Alt-text is the text that is written to accompany images and to elaborate on them for people who might be reading them with screen readers that won't pick up on an image and are usually imagined as written for people with low/no vision or cognitive disabilities. For most of us who often write public-facing text (this blog would count as an example) or even who use social media that allows images to accompany text posts, writing alt-text can seem like the one step you can "skip" to post faster and with less effort. It's seen as something additional that we do, and not as an integral part of how we present material to our diverse audiences. 

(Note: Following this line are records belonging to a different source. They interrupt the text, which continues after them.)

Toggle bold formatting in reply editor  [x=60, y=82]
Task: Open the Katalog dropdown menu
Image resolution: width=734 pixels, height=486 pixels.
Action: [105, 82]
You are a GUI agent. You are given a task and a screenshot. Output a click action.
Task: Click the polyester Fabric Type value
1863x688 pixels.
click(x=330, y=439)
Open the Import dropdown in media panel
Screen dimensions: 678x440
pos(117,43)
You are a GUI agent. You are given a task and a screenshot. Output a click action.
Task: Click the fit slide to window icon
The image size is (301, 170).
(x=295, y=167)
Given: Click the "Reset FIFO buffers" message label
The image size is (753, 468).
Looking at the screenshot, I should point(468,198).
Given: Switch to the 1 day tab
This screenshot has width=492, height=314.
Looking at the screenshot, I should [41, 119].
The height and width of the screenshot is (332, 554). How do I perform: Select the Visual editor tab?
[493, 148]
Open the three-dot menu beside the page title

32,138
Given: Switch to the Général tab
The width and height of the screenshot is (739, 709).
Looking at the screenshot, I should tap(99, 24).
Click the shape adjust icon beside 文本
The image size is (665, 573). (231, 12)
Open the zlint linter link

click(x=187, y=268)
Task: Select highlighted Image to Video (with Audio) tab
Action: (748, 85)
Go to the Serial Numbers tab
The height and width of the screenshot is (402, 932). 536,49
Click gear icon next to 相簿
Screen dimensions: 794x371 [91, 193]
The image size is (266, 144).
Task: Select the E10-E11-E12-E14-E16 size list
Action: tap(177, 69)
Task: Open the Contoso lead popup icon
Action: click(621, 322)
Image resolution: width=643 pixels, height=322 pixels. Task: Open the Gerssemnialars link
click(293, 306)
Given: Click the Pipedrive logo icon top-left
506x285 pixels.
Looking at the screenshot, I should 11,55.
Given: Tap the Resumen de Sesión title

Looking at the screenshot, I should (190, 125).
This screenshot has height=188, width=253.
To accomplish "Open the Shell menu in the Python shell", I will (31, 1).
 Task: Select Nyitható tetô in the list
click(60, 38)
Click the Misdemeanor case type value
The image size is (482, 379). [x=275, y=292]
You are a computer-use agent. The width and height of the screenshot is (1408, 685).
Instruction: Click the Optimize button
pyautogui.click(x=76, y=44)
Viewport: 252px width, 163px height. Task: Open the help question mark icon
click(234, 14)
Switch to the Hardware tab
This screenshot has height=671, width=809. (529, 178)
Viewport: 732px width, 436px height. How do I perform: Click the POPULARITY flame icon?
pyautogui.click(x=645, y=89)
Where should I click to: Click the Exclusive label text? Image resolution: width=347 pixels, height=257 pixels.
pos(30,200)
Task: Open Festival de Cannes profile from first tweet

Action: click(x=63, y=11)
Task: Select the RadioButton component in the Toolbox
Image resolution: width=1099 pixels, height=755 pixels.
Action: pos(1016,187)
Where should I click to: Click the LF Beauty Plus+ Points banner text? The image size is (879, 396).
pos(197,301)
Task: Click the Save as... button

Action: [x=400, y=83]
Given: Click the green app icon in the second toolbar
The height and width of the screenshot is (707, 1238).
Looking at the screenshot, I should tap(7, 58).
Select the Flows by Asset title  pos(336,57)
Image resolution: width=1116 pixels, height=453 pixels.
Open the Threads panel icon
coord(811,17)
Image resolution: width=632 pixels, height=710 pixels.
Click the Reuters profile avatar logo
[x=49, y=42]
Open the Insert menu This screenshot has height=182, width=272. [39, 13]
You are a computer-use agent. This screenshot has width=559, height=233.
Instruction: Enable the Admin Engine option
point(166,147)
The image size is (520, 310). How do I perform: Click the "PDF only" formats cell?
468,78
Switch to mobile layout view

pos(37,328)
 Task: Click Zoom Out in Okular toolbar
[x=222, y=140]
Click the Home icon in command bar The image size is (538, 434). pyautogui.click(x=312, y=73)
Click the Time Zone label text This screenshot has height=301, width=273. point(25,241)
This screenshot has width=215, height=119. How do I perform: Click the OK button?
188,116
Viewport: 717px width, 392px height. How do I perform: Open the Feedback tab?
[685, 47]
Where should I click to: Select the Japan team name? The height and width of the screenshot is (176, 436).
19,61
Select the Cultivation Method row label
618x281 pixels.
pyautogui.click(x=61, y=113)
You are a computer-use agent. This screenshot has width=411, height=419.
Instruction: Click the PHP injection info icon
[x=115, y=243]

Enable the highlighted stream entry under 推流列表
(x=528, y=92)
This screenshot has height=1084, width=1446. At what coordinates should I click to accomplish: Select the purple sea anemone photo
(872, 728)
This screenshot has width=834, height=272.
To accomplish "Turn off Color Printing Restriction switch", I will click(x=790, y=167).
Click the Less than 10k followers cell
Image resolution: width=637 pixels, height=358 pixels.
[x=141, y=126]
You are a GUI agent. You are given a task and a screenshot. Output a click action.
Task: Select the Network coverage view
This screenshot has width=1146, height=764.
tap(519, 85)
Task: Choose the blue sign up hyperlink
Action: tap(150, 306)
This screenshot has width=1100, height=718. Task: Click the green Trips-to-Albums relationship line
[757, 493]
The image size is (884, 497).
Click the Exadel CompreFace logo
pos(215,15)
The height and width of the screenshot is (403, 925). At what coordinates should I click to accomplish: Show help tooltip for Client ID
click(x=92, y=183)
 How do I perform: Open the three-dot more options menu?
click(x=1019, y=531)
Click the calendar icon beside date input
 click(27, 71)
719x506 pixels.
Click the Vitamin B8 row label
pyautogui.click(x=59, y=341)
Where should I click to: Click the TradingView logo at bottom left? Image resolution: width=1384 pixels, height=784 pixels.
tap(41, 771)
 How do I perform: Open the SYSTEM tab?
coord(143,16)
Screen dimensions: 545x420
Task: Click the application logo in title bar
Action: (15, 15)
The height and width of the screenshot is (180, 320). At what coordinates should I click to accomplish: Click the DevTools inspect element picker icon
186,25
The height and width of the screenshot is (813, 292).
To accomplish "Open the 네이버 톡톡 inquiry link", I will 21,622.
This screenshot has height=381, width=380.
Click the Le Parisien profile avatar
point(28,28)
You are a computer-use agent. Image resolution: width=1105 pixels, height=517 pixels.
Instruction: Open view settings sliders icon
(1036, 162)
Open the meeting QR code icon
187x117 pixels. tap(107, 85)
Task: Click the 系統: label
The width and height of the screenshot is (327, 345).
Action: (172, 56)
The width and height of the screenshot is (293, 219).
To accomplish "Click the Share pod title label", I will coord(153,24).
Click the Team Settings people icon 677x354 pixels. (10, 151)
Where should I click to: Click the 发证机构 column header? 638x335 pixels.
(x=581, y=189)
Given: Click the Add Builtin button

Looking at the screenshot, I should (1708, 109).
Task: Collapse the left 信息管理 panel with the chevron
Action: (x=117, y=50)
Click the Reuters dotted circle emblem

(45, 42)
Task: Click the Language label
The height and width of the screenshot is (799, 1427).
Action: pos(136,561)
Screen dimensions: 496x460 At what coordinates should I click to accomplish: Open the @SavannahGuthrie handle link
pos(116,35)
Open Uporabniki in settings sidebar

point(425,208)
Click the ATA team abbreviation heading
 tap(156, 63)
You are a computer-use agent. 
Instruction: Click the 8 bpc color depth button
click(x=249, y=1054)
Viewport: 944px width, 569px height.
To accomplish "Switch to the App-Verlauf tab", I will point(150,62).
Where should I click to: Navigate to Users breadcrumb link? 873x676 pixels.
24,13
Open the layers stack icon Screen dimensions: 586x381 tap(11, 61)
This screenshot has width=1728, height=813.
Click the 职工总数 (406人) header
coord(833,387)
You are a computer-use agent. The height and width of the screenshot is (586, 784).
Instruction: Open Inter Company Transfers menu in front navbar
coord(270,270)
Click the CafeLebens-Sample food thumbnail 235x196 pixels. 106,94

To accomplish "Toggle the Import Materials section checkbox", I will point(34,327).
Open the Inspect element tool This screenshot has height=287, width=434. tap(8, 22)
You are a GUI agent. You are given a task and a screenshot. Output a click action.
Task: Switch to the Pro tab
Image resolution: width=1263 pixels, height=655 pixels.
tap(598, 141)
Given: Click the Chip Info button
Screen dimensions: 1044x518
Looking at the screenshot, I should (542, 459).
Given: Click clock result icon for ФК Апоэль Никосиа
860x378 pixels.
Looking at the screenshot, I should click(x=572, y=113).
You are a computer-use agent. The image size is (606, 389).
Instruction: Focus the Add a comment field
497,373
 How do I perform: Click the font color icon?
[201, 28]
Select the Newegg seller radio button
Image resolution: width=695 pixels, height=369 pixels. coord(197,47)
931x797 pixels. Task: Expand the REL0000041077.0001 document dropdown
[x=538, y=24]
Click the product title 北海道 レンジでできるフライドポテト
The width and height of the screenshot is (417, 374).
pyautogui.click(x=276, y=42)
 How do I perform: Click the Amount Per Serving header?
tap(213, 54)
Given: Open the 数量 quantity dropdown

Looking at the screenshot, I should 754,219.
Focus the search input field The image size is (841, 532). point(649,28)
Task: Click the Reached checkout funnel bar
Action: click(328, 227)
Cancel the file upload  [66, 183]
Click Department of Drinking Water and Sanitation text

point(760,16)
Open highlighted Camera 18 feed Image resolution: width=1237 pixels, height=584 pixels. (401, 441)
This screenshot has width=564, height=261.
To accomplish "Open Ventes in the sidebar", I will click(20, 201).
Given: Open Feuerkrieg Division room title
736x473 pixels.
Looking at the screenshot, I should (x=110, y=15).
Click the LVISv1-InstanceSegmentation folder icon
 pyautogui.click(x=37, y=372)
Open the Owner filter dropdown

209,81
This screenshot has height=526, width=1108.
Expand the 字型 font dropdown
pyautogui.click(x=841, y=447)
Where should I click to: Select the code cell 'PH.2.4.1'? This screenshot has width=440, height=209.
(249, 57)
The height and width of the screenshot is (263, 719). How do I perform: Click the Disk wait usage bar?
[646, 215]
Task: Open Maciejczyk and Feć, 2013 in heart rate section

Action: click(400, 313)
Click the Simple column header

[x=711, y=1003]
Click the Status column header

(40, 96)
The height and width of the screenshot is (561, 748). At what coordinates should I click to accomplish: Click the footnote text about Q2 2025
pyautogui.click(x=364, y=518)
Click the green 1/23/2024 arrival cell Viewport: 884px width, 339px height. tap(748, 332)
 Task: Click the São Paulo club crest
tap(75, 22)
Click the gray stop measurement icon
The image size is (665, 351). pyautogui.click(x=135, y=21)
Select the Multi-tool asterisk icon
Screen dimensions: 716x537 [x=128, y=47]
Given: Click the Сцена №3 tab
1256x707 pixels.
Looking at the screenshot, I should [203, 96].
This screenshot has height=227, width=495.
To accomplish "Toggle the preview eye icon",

I encountered the alt-text as poetry project when I was teaching in a small liberal arts college and was immediately struck by its approach to alt text as a creative and poetic endeavour rooted in generosity and play. The project invites people to write alt-text as poetry. As the artists remind us, this is not about moving away from describing images that are of actual use to those who need to have them in a specific form; it is about spending time and energy in thinking about how this could be more than a quick technical writing.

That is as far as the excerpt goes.